I close my eyes and take a deep breath before letting the air flow out through my inflated cheeks and taking long strides towards Zac.

"Zachery, I've been looking for you everywhere." I say tentatively as I approach him, but he doesn't react to me at all, just keeps staring straight ahead. So I step closer to him and place my hand gently on his shoulder .

He flinches slightly at the touch, but otherwise doesn't move an inch. So I slowly slide into the grass next to him and look in the same direction as him.

At some point I hear him ask in a whisper, "Have you been in bed with my brother too?"

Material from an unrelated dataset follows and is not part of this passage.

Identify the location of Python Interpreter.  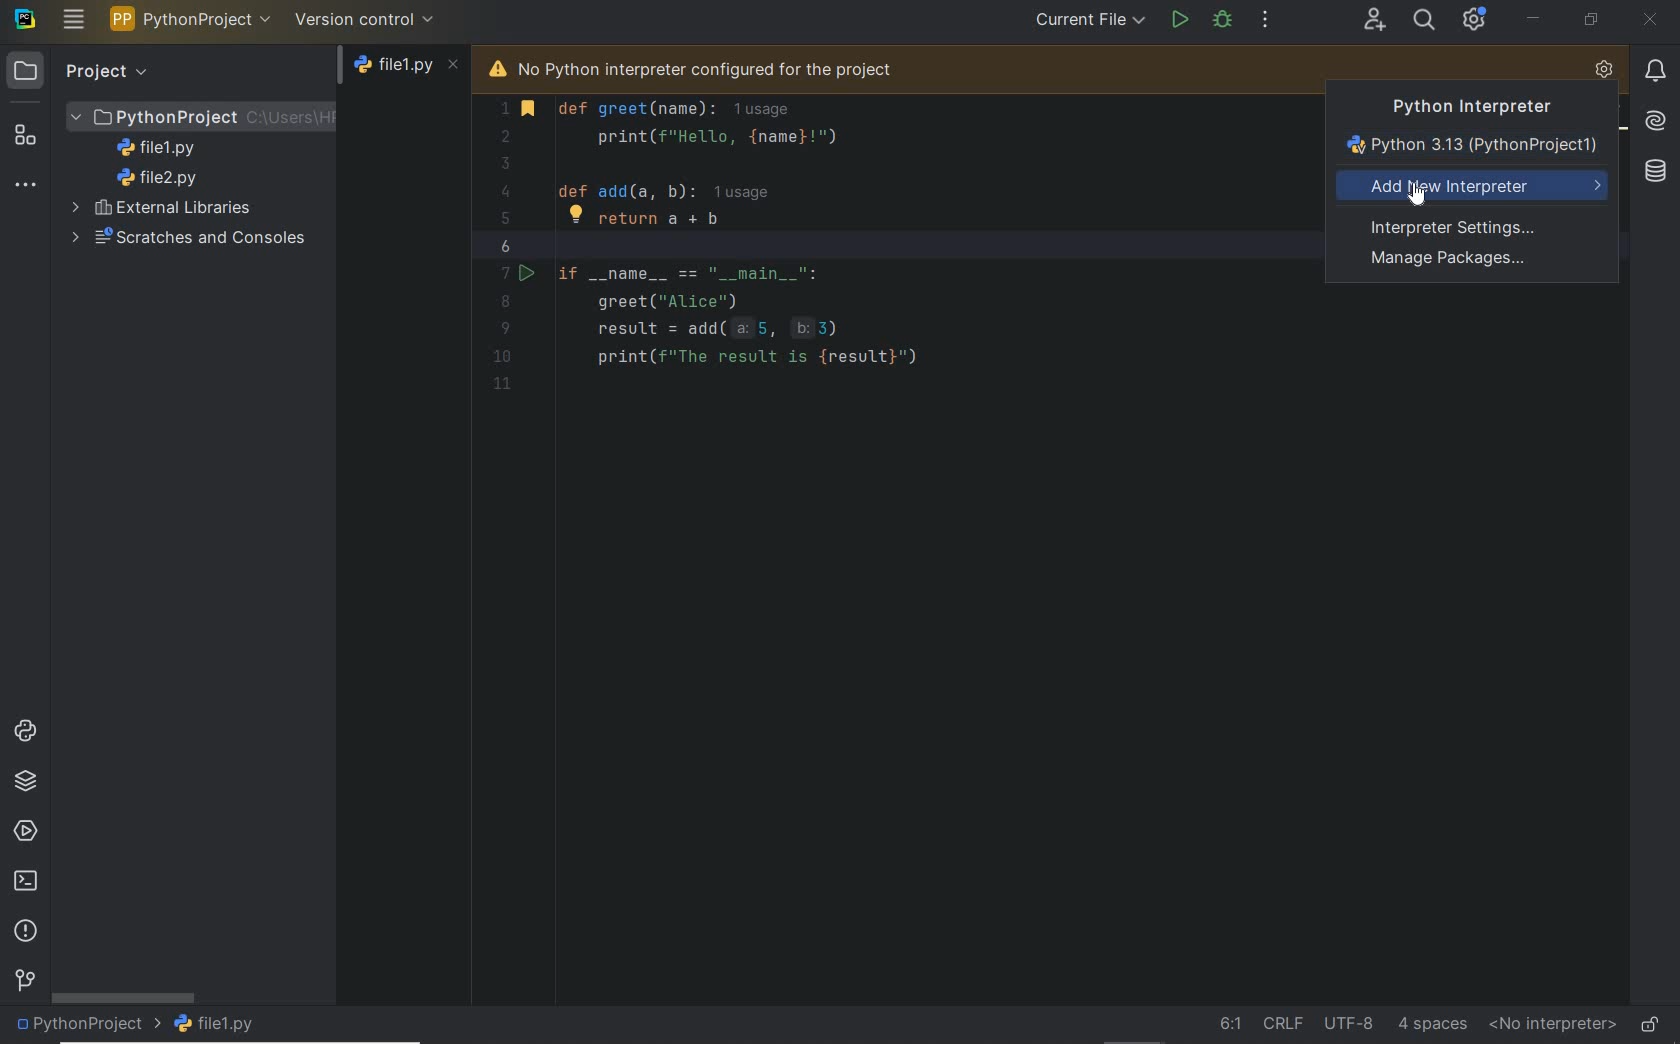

I can't believe that he would trust me to do that and at first I'm so perplexed and hurt that it takes me a long time to react. Zachery probably sees this as an invitation to question me further and we get louder and louder from word to word.

"Did you kiss him? Have you compared us? DID YOU LET HIM FUCK YOU JUST AS ME? WAS HE GOOD?"

And then he adds quietly... "Was it at least worth it?"

Silent tears leave my eyes and I can't believe he's throwing this at me.

Without thinking twice, I jump up and rush away from him without looking back.

Primarily because I don't want him to see how much his words affect me, but also because the hatred in his voice is destroying me inside. His tough questions keep echoing in my head and I'm sure I've never been as humiliated as I was just now.

How could he even think that I would do something like that. That would be bottom drawer and unforgivable.

Meanwhile, I'm kneeling in the middle of the meadow on the way back to my parents' house and I've put my hands in front of my face and I'm just crying silently to myself.

What was I thinking when I agreed to meet Lucas?

It should have been clear to me that sooner or later this would lead to problems.

I'm sitting trembling and shivering in these clouds of mist, which more than clearly reflect my current state, when I feel a large hand on the back of my head and I suddenly turn around to face the tall, dark person looming up behind me.

"I'm sorry for yelling at you like that..." I hear the voice, but I just shake my head...

"You should be more sorry for insinuating that I'm a bitch who goes to bed with anyone." I reply in a shaky voice and shake off one hand.

"Charlotte, please... I didn't mean it like that!" he sighs, but I can hear the slightly annoyed undertone and I just don't understand what his problem is. "Listen, of course it's clear to me that you're not like that "But how would you react if I suddenly went out with your sister?" he makes another, rather pathetic attempt to explain himself.

My nervous limits are now way overexcited and I'm letting him feel that now too.

"Now YOU listen to me... I don't owe you anything, is that clear? YOU are the one who keeps trying to interpret more into what we had!" I spit at him the words that come to mind first, even though I know full well that I'm crossing a line and maybe can no longer turn back.

Horrified by my own words and the harshness I put into them, I put my hand over my mouth and open my eyes.

And when I turn to Zac I can see that he is at least as surprised by my outburst as I am.

"Do you really think that I'm JUST reading into something, or is it more like you're just afraid to open your eyes and realize that there's really something there. Just remember... don't take too much time figuring out what you want, because at some point I might not be there anymore. Then I won't wait for you anymore."

With the last sentence he gives me a sad but determined look and then simply walks past me back to my parents' property.

...And leaves me alone with my thoughts and tears.